*TEKS BACAAN*:
•••
Angka Pencurian Listrik di Trenggalek Menurun Setiap Tahun

Trenggalek Angka pencurian aliran listrik PLN di Kabupaten Trenggalek selama tiga tahun terakhir mengalami penurunan hingga 50 persen. Dari semula 75 ribu KWH perbulan menjadi 35 ribu KWH perbulan.

Manager PLN Rayon Trenggalek, Tarwoko, saat ditemui detikcom di kantornya mengatakan, pada periode 2015 dan 2016 angka pencurian listrik masih menembus 75 ribu KWH/bulan.

“Kami gencar melakukan operasi Penertiban Pemakaian Tenaga Listrik (P2TL) yang dilakukan bersama kepolisian hingga akhirnya pencurian bisa kami tekan hingga 35 ribu KWH,” katanya, .
•••
*ENTRI HASIL EKSTRAKSI*:

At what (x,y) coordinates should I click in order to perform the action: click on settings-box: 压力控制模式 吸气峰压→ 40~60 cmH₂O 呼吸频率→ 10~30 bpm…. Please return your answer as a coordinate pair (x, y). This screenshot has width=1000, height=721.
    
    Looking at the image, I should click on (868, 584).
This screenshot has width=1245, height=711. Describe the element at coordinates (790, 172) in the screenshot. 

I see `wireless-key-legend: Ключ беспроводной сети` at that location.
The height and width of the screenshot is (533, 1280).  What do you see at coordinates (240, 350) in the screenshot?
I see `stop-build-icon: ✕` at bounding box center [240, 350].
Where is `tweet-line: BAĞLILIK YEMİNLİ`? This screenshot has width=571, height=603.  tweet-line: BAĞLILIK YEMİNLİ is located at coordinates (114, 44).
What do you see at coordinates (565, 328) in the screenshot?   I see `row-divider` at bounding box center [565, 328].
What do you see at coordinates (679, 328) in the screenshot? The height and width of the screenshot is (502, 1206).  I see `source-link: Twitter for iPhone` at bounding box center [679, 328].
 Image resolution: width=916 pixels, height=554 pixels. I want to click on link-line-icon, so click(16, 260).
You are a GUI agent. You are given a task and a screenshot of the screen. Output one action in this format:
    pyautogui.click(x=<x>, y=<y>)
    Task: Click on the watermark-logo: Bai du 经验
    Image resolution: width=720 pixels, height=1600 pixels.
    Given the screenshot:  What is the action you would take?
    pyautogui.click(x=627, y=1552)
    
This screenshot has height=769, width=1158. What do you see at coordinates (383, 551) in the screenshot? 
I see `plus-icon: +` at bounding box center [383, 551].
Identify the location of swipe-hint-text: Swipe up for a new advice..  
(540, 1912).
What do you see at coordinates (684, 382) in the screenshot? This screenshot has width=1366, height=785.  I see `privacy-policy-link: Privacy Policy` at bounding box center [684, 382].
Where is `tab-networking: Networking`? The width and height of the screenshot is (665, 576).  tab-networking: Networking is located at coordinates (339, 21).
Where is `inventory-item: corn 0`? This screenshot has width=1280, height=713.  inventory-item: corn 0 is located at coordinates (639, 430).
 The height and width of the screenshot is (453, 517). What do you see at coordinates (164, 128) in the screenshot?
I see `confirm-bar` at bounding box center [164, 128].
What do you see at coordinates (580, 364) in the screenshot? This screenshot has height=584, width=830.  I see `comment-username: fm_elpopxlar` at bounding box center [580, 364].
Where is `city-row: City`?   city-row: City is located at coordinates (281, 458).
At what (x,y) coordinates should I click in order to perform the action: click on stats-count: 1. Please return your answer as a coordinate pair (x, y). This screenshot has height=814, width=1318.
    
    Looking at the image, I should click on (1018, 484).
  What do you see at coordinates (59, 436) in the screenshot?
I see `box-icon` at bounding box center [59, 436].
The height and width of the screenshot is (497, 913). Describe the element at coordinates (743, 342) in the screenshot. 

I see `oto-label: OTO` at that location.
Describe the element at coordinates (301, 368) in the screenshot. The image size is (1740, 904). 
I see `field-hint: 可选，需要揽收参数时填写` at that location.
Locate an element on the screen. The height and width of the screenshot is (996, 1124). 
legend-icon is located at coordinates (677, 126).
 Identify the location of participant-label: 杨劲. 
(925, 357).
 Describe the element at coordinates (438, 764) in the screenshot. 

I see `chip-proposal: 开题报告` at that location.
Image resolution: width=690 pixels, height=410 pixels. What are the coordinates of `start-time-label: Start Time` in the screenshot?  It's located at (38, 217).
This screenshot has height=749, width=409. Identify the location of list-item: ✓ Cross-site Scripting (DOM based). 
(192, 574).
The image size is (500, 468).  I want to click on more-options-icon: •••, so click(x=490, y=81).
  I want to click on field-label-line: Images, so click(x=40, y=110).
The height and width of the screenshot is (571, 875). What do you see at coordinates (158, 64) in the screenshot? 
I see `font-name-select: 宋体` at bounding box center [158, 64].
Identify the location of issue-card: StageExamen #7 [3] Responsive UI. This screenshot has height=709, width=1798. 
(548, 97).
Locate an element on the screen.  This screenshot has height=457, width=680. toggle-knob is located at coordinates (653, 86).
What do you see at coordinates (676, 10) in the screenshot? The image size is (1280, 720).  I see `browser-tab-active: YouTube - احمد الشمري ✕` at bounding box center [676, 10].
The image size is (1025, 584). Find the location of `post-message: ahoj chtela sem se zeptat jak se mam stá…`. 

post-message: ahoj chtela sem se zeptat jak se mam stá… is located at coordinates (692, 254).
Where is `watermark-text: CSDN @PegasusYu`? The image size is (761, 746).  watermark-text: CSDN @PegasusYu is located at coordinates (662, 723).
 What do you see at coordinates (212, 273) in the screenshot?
•••
*PETUNJUK KERJA*:
(a) Tentukan apakah setiap pernyataan di bawah ini sesuai dengan bacaan. Jawab ya atau tidak, lalu kutip kata-kata bacaan yang menjadi penentunya.
(i) Angka pencurian listrik di Kabupaten Trenggalek turun hingga 50 persen dalam tiga tahun terakhir.
(ii) Operasi P2TL dijalankan PLN sendiri tanpa melibatkan pihak lain.
(iii) Pada periode 2015 dan 2016, angka pencurian listrik berada di bawah 35 ribu KWH per bulan.
(b) Mohon jawab pertanyaan-pertanyaan berikut berdasarkan bacaan.
(i) Siapa Manager PLN Rayon Trenggalek?
(ii) Menjadi berapa angka pencurian listrik per bulan setelah penurunan?
(iii) Apa kepanjangan P2TL?

*JAWABAN TUGAS*:
(a)
(i) Ya: "selama tiga tahun terakhir mengalami penurunan hingga 50 persen"
(ii) Tidak: "dilakukan bersama kepolisian"
(iii) Tidak: "masih menembus 75 ribu KWH/bulan"

(b)
(i) Tarwoko
(ii) 35 ribu KWH per bulan
(iii) Penertiban Pemakaian Tenaga Listrik